Register for "A Guide to Data Products: Everything You Need to Understand, Plan, and Implement" - Friday, May 31,1:00 p.m. ET

What to Expect in 2021: Ten Predictions to Ring in the New Year

(To view or download this article in an infographic format, click here.)

Every December, Eckerson Group fulfills its industry obligation to summon its collective knowledge and insights about data and analytics and speculate about what might happen in the coming year. The diversity of predictions from our research analysts and consultants exemplifies the breadth of their research and consulting experiences and the depth of their thinking. Predictions from Kevin Petrie, Joe Hilleary, Dave Wells, Andrew Sohn, and Sean Hewitt range from data and privacy governance to artificial intelligence with stops along the way for DataOps, data observability, data ethics, cloud platforms, and intelligent robotic automation. 

Lessons Learned from 2020

But first, let me ponder the lessons we’ve learned from the extraordinary events of 2020 and speculate how those lessons will shape our future. One thing we know is that the pandemic and concomitant recession will slowly fade into the dustbin of history, but not without fundamentally restructuring the way we work, shop, socialize, and value what’s important. If nothing else, the past nine months have taught us to hold our loved ones close, value our friends and neighbors, and give thanks for the joys and conveniences of modern life that we often take for granted, such as the ability to travel where and when we want, dine out with friends and family, collaborate with colleagues face-to-face at work, and revel in the communal experience of attending live concerts, plays, athletic games, and other events.


My daughter, who found her calling as a wine educator,... is now a Napa Valley refugee.


Hopefully, we’ve also recognized the importance of nursing our planet back to health. Rising carbon dioxide emissions are causing volatile and destructive shifts in weather, violent storms, rising sea levels, and unseasonably hot and dry temperatures that are fueling record-breaking fires in Australia and the western United States. My daughter, who found her calling as a wine educator in Napa Valley, which she adored for its beauty, culture, and climate, is now a Napa Valley refugee. She fled east this fall to escape the perpetual fires, power outages, rising temperatures, and drought conditions that she believes will eventually spell the end of wine country. She is mourning her once chosen path.

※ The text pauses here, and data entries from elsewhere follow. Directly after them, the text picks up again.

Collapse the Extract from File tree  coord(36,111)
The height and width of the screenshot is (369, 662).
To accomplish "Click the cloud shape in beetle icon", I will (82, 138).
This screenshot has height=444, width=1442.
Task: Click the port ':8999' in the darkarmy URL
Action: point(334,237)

Data for Good. So what does all this have to do with data and analytics? Well, nothing and everything. Can we use data to improve our society and planet? On an individual basis, maybe not, unless we perform pro bono work for non-profits, something that a few of us here at Eckerson Group do. But at the corporate level, if we pool our resources, we can accomplish amazing things. Check out Kevin Petrie’s new report “Data for Good: Corporate Initiatives to Improve Social and Economic Well-Being.” The report examines various initiatives from data analytics vendors and data-savvy enterprises to harness data for public good. Your colleagues in this dynamic profession are using their work hours to make the world a better place.

#1. Work-Life Balance 

So my wish for 2021—I hesitate to call it a prediction—is that once the pandemic subsides, we think twice before plunging headlong into our old ways of working and living. Do we really need to hop on an airplane to attend an event or meeting? Do we really want to sacrifice family time in favor of a long commute each day? Can we allocate more time to our physical health and spiritual and emotional well-being? Can we devote several hours each month to a local cause, as we at Eckerson Group strive to do? It’s my wish that we take charge of our personal and professional lives and establish a proper balance between the two. The pandemic has enabled us to hit the reset button. (See “The Time Has Come: A Manifesto for Change.”) Let’s not waste this opportunity to make sure we put the things we cherish at the center of our lives. (Wayne Eckerson.)

#2. AI Marketplaces Drive AI Adoption and Monetization

As enterprises apply artificial intelligence (AI) to a rising portion of their business processes, they will look outside their organizations for the right algorithms. AI creators, meanwhile, will look to monetize their handiwork. These forces of supply and demand will find their equilibrium in AI marketplaces. Unlike open-source communities and libraries, AI marketplaces will enable enterprises and individuals to exchange AI models for profit. Business managers will find and buy them; data scientists can create and sell them; developers will use and integrate them with their applications. AI marketplaces, while in their infancy, make sense because one AI algorithm can be adapted to address many business scenarios. Startups such as Bonseyes and SeeMei.ai, and established vendors such as IBM and C3, will raise their profile – and prompt Cloud Service Providers to get in on the action. (Kevin Petrie.)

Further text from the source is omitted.